In order to do so, we need to record the relationship that exists between the length of a tangent and the length of a secant that intersect at a point. The relationship is this: if a tangent and the secant intersect outside a circle, then the square of the measure of the tangent is equal to the product of the measures of the secant and its external secant segment.

Now, that’s quite a long statement. So let’s take it step by step in order to understand what it means in this question. Firstly, it says if a tangent and a secant intersect outside a circle, well, ours do. The line 𝐴𝐵 and the line 𝐵𝐷 intersect at the point 𝐵, which is outside the circle. Next, it talks about the square of the measure of the tangent. So in our question, that is 𝐴𝐵 squared.

Next, we’re told that this is equal to the product of the measures of the secant and its external secant segment. The secant is the full line 𝐵𝐷. The external secant segment is just a portion of the secant outside the circle. So it’s the segment 𝐵𝐶.

So we have the equation 𝐴𝐵 squared is equal to 𝐵𝐷 multiplied by 𝐵𝐶. Let’s substitute in some values or expressions for each of these parts. 𝐴𝐵 squared is 21 squared, 𝐵𝐷 is the full length of that line: so it’s 𝑥 plus 𝑥 plus two, and then 𝐵𝐶 is equal to 𝑥. Let’s simplify this equation. 21 squared is equal to 441. And on the right-hand side, the bracket simplifies to two 𝑥 plus two.

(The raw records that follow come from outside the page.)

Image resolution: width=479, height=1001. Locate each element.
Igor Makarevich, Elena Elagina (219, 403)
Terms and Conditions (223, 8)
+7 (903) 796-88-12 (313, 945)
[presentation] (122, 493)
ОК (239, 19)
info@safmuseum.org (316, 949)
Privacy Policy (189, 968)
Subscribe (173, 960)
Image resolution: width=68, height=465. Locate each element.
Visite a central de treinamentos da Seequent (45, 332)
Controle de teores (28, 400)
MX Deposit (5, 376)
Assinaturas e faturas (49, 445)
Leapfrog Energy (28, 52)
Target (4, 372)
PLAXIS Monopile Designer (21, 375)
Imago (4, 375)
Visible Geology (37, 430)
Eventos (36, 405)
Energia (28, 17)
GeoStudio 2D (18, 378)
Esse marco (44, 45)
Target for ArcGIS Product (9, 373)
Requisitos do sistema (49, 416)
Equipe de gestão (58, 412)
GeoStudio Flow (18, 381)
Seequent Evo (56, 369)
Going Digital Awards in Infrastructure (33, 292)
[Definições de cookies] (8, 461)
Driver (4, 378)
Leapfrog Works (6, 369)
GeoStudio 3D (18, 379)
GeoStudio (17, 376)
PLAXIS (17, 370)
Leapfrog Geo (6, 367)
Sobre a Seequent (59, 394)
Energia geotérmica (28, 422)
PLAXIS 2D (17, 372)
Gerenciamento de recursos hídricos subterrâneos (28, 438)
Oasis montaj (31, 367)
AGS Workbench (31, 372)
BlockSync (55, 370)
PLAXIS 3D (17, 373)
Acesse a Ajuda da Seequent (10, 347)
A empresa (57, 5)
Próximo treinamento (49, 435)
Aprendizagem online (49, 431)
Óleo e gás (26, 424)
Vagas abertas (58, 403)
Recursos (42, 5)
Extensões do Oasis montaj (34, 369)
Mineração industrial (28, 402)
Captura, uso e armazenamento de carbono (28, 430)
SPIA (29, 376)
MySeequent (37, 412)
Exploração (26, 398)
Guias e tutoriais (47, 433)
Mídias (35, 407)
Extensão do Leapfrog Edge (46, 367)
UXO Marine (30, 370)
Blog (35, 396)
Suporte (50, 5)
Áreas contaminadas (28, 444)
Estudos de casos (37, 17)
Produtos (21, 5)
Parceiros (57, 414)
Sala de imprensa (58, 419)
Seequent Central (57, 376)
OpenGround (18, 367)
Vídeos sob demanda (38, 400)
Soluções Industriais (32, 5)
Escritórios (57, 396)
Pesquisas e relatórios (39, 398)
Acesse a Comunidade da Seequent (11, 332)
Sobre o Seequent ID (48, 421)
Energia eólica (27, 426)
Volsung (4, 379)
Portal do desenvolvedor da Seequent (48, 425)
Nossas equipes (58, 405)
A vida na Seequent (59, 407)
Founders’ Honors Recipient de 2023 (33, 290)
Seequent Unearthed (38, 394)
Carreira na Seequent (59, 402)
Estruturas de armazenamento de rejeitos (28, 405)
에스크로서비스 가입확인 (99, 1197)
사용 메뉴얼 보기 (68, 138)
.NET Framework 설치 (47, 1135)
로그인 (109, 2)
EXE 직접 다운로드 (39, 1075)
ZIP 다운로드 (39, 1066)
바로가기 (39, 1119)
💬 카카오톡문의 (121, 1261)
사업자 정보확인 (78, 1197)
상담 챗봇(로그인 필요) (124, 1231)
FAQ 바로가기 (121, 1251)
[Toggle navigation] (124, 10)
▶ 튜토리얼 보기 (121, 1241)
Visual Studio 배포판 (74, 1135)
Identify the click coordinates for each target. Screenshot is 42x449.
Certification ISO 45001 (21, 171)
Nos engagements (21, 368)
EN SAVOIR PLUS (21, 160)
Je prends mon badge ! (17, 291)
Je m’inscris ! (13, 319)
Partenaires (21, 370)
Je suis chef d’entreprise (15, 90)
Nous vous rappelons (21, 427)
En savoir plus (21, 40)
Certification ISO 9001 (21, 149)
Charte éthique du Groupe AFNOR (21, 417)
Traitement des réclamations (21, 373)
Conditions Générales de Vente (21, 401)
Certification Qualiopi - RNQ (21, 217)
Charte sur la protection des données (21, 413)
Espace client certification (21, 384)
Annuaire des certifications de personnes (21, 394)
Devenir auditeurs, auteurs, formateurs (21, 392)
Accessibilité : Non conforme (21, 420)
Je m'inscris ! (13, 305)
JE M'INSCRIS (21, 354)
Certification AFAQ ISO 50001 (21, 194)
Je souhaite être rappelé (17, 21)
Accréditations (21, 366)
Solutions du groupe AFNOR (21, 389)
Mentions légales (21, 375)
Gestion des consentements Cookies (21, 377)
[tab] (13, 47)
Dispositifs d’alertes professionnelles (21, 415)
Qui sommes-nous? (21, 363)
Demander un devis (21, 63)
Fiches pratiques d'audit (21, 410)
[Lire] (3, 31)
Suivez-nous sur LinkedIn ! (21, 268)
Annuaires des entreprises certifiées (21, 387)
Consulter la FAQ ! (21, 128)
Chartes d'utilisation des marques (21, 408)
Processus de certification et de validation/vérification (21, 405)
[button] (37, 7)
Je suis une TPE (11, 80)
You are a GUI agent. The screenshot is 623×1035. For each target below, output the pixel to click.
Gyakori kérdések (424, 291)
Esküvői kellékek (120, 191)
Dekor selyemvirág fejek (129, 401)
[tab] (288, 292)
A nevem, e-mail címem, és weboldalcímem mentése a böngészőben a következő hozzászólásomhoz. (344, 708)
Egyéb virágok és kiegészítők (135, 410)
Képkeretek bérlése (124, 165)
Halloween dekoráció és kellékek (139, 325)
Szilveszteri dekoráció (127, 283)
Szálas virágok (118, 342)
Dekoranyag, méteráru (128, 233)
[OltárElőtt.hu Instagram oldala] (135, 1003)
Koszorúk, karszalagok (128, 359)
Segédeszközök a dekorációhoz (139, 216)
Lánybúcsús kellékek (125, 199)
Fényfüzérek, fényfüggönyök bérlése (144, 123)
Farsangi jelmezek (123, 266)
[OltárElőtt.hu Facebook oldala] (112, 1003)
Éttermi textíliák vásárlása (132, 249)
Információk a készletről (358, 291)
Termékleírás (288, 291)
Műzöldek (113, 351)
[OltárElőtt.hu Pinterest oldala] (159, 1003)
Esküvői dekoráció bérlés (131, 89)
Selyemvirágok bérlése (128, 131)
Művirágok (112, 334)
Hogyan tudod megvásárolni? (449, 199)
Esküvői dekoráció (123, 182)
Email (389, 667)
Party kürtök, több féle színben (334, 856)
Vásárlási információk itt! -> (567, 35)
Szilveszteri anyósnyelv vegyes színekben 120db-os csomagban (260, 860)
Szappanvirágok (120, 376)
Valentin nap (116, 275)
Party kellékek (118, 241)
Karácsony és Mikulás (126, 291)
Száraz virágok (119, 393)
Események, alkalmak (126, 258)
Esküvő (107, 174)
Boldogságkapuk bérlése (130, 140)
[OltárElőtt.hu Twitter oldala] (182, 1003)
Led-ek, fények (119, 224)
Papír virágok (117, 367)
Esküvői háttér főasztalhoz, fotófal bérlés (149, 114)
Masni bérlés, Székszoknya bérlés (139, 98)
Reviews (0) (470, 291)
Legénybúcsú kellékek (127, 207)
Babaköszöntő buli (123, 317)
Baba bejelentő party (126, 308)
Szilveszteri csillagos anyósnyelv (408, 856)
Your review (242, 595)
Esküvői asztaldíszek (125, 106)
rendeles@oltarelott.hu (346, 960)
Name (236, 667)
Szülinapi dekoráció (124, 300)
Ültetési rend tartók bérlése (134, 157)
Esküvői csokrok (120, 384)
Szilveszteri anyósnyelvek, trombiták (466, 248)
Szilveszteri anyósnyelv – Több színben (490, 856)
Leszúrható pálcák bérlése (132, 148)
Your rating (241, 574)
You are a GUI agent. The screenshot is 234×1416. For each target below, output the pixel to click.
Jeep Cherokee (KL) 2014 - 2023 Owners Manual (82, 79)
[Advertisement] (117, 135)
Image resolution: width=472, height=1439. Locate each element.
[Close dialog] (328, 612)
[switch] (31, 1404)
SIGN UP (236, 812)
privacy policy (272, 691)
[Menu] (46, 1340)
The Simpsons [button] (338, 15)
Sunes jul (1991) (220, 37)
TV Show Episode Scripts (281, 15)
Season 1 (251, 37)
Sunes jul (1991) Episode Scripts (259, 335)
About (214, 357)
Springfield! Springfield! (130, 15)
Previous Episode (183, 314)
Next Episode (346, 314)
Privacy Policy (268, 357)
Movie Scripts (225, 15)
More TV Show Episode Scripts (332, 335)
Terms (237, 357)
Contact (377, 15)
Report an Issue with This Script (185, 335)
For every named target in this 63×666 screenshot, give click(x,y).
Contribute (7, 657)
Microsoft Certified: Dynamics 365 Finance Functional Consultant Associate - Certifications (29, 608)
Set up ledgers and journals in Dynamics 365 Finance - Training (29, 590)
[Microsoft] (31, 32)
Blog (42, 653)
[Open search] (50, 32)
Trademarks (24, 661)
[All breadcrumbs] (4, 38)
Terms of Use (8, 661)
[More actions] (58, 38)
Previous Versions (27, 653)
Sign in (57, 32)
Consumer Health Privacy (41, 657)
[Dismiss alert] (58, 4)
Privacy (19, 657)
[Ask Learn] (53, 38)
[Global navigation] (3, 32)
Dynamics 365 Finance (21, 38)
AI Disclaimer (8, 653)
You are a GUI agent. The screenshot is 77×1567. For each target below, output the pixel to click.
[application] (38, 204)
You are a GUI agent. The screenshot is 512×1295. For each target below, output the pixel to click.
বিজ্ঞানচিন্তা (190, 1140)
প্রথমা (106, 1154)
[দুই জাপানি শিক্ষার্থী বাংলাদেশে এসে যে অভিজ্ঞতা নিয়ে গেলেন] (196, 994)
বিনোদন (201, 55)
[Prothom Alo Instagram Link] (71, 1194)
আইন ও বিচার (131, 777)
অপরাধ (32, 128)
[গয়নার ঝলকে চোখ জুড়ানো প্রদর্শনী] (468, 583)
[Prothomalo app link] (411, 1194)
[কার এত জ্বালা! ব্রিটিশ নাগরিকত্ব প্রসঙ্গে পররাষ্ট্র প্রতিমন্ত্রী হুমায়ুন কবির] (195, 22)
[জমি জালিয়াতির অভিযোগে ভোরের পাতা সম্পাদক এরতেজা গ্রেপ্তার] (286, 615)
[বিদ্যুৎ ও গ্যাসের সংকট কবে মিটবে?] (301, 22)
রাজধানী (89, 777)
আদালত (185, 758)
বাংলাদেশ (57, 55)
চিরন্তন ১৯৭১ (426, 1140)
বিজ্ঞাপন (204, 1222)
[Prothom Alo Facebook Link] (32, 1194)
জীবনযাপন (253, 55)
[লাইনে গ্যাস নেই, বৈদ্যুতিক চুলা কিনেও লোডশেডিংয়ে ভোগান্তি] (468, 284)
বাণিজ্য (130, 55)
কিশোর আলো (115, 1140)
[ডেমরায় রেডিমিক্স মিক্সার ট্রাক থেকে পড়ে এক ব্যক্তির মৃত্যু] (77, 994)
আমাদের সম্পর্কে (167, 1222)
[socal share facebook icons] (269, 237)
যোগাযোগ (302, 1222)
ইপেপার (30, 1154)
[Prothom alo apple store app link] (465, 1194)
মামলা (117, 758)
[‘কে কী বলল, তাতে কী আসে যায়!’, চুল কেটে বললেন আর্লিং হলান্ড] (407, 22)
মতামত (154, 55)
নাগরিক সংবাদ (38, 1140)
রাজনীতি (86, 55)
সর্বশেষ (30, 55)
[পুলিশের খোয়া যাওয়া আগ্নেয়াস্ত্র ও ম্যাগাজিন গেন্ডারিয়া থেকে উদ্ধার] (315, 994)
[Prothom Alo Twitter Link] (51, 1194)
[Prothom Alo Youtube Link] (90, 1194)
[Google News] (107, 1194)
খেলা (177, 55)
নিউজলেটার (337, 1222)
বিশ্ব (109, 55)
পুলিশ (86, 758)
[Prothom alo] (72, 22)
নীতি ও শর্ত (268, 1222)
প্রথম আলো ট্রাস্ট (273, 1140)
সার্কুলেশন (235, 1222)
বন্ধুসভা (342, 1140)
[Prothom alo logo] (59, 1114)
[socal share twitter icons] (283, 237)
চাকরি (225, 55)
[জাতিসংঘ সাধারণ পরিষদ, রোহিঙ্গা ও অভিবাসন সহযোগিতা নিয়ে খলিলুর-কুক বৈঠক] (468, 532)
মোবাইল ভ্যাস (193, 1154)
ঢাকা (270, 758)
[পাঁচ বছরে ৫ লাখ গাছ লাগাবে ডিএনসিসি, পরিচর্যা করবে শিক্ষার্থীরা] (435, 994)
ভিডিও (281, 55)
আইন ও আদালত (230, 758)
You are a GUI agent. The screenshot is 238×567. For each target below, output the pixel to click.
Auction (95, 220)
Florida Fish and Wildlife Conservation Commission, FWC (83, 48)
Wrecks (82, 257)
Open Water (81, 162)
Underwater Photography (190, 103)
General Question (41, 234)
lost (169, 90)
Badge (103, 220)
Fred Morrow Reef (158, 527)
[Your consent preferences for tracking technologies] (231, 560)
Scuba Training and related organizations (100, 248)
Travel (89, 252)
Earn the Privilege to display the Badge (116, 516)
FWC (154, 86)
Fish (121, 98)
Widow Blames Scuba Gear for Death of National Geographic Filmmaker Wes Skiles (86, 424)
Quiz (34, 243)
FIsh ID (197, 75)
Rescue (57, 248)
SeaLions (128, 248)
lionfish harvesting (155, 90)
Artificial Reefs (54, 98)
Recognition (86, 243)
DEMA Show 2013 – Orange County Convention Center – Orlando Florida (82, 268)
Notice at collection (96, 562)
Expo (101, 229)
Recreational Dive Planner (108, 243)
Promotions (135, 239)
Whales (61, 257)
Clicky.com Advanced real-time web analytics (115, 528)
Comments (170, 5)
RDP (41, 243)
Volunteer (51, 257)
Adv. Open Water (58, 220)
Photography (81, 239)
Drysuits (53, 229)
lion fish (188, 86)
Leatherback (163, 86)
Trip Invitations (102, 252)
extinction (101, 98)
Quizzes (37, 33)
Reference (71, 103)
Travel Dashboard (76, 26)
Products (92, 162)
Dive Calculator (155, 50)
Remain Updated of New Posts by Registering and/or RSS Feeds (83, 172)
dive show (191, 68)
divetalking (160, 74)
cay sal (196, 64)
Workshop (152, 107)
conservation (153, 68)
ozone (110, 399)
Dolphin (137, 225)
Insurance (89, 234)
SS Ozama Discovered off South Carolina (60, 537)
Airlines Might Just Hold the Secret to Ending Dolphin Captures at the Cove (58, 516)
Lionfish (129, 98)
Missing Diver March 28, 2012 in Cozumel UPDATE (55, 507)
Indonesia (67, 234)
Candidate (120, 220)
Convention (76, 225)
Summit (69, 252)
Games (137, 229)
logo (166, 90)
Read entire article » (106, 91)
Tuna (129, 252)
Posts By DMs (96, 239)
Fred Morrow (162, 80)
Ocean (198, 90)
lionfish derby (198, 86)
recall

Next, let’s expand the bracket on the right-hand side. We now have 441 is equal to two 𝑥 squared plus two 𝑥. Finally, let’s collect all terms on the right-hand side of the equation. To do so, we need to subtract 441 from both sides. So we now have the equation two 𝑥 squared plus two 𝑥 minus 441 is equal to zero.

Now, this is a quadratic equation. And it certainly isn’t one that easily factorizes. So in order to solve it, we need to use the quadratic formula. The quadratic formula tells us that the solutions to the equation 𝑎𝑥 squared plus 𝑏𝑥 plus 𝑐 equals zero are given by 𝑥 is equal to negative 𝑏 plus or minus the square root of 𝑏 squared minus four 𝑎𝑐 all over two 𝑎.

For our equation, 𝑎 and 𝑏 are both equal to two and 𝑐 is equal to negative 441. So substituting our values of 𝑎, 𝑏, and 𝑐 into the quadratic formula gives 𝑥 is equal to negative two plus or minus the square root of two squared minus four multiplied by two multiplied by negative 441 all over two multiplied by two. Now, if you use your calculator in order to evaluate this, it will give two possibilities for the positive and the negative square root: either 14.3576 or negative 15.3576.

Remember that 𝑥 represents a length. It’s the length of the segment 𝐵𝐶. And therefore, it must take a positive value. So the solution that we need is the positive one, 14.3576. We’re also asked to give our answer to the nearest tenth. So we need to round it. The value of 𝑥 to the nearest tenth is 14.4.

Remember the key fact that we used in this question: if a tangent and a secant intersect outside a circle, then the square of the measure of the tangent is equal to the product of the measures of the secant and its external secant segment.